TEXTE FOURNI>
* * * * *

L'Explication Prémisse
Cet article autorise une large liste d'acteurs publics et d’opérateurs impliqués dans la formation professionnelle, l’apprentissage, le financement et le contrôle (ex. administrations fiscales, organismes de sécurité sociale, France compétences, collectivités, services de contrôle, etc.) à s’échanger, spontanément ou sur demande, tous les documents et informations qu’ils détiennent ou recueillent dans le cadre de leurs missions et qui sont utiles à leur exercice. Le secret professionnel ne peut être opposé pour bloquer ces demandes. Les échanges peuvent se faire par voie dématérialisée selon des règles fixées par décret.
Exemple concret : une PME embauche un apprenti. Pour instruire la demande d’aide financière et vérifier la conformité de l’apprentissage, la région (financeur), France compétences, l’Agence de services et de paiement et l’inspection du travail se partagent la convention d’apprentissage, les bulletins de paie, les attestations de présence en centre de formation et les pièces justificatives fiscales. L’entreprise ne peut invoquer le secret professionnel pour refuser cette transmission. Les services transmettent ces documents via une plateforme sécurisée prévue par décret, ce qui accélère le versement des aides et le contrôle pédagogique.
- Qui peut échanger : une liste étendue d’acteurs publics et d’opérateurs liés à la formation, l’apprentissage, le financement et le contrôle (ex. administrations fiscales, organismes de sécurité sociale, France compétences, ASP, collectivités territoriales, ministères certificateurs, services d’inspection, etc.).
- Nature des échanges : tous les documents et informations détenus ou recueillis dans le cadre de leurs missions et utiles à leur exercice.
- Modalité : échanges possibles spontanément ou sur demande.
- Secret professionnel : il ne peut être opposé aux demandes formulées par les administrations et opérateurs visés par l’article.
- Participants complémentaires : l’article autorise aussi la participation d’organismes financeurs, organismes certificateurs, instances d’accréditation ou de labellisation et autres organismes cités dans le code.
- Dématérialisation : les échanges peuvent se faire sous forme dématérialisée, selon des modalités précisées par décret en Conseil d’État.
- Limitation et conformité : les échanges doivent rester limités à ce qui est utile à l’exercice des missions et s’inscrire dans le cadre juridique applicable (notamment règles de protection des données personnelles comme le RGPD et garanties procédurales).
- Finalité : faciliter la coordination entre acteurs pour l’instruction des dossiers, le contrôle, le financement et la certification dans le champ de la formation professionnelle et de l’apprentissage.

* * * * *

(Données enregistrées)
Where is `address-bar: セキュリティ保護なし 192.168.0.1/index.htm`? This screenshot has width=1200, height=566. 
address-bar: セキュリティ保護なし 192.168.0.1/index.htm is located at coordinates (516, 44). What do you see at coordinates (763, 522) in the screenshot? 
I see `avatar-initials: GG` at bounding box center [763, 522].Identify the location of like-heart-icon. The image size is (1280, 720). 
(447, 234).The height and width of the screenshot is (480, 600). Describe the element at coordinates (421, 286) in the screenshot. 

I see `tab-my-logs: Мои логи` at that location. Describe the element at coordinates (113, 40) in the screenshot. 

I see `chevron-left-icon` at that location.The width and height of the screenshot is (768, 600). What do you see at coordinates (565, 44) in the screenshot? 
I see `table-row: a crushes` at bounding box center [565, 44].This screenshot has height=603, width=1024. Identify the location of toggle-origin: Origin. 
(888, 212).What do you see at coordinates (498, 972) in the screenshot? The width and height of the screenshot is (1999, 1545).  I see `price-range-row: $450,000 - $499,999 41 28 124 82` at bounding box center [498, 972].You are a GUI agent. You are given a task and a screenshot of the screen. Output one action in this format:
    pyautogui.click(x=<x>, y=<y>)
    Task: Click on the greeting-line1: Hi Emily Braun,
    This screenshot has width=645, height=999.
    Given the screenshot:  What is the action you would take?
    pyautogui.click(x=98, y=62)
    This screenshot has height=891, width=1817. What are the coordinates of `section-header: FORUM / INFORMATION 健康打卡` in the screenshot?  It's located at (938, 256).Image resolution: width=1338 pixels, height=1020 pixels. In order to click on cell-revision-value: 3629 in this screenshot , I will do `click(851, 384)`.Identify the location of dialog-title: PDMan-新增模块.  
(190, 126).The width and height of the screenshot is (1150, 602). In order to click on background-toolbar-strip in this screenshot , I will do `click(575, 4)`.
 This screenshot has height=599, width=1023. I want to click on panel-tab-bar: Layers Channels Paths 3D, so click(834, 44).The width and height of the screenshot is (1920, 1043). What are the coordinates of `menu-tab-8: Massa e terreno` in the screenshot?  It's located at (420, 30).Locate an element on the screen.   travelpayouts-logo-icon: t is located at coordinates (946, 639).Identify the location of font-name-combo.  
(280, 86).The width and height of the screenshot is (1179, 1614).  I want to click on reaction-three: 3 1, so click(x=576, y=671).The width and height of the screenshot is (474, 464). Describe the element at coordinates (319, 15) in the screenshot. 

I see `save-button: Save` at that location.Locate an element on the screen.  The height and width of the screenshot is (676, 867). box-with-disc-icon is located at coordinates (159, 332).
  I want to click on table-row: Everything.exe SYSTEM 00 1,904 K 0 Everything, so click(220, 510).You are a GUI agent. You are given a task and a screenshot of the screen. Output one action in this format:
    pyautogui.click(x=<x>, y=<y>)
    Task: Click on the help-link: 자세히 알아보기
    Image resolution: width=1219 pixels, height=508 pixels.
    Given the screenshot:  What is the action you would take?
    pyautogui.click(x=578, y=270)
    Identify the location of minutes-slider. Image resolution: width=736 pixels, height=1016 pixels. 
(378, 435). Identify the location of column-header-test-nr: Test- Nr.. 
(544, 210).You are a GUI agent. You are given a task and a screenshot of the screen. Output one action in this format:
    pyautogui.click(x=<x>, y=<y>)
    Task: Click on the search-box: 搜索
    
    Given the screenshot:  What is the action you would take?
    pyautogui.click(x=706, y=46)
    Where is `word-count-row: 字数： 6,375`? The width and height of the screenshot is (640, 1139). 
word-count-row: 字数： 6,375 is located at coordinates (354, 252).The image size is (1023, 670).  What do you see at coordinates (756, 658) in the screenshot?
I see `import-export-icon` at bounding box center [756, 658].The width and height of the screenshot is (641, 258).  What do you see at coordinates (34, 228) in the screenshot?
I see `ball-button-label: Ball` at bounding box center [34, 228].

* * * * *

ACTION À MENER 1>
Indiquez si chacune des affirmations suivantes concorde avec le texte sur les échanges d'informations, en répondant par oui ou par non et en citant les mots du texte qui tranchent. (a) Les échanges peuvent avoir lieu spontanément ou sur demande. (b) Le secret professionnel peut être opposé aux demandes des administrations et opérateurs visés par l'article. (c) Les modalités de la dématérialisation sont précisées par arrêté ministériel.
ACTION À MENER 2>
Reprenez le passage du texte sur les échanges d'informations qui va de "- Participants complémentaires" jusqu'à "dans le code.", en substituant "autorités d’accréditation" à "instances d’accréditation".
ACTION À MENER 3>
Selon l'exemple concret du texte sur les échanges d'informations, par quel moyen les services transmettent-ils les documents ?

SOLUTION DÉTAILLÉE 1>
(a) Oui : « échanges possibles spontanément ou sur demande ».
(b) Non : « il ne peut être opposé aux demandes formulées par les administrations et opérateurs visés par l’article ».
(c) Non : « selon des modalités précisées par décret en Conseil d’État ».

SOLUTION DÉTAILLÉE 2>
- Participants complémentaires : l’article autorise aussi la participation d’organismes financeurs, organismes certificateurs, autorités d’accréditation ou de labellisation et autres organismes cités dans le code.

SOLUTION DÉTAILLÉE 3>
Ils les transmettent via une plateforme sécurisée prévue par décret.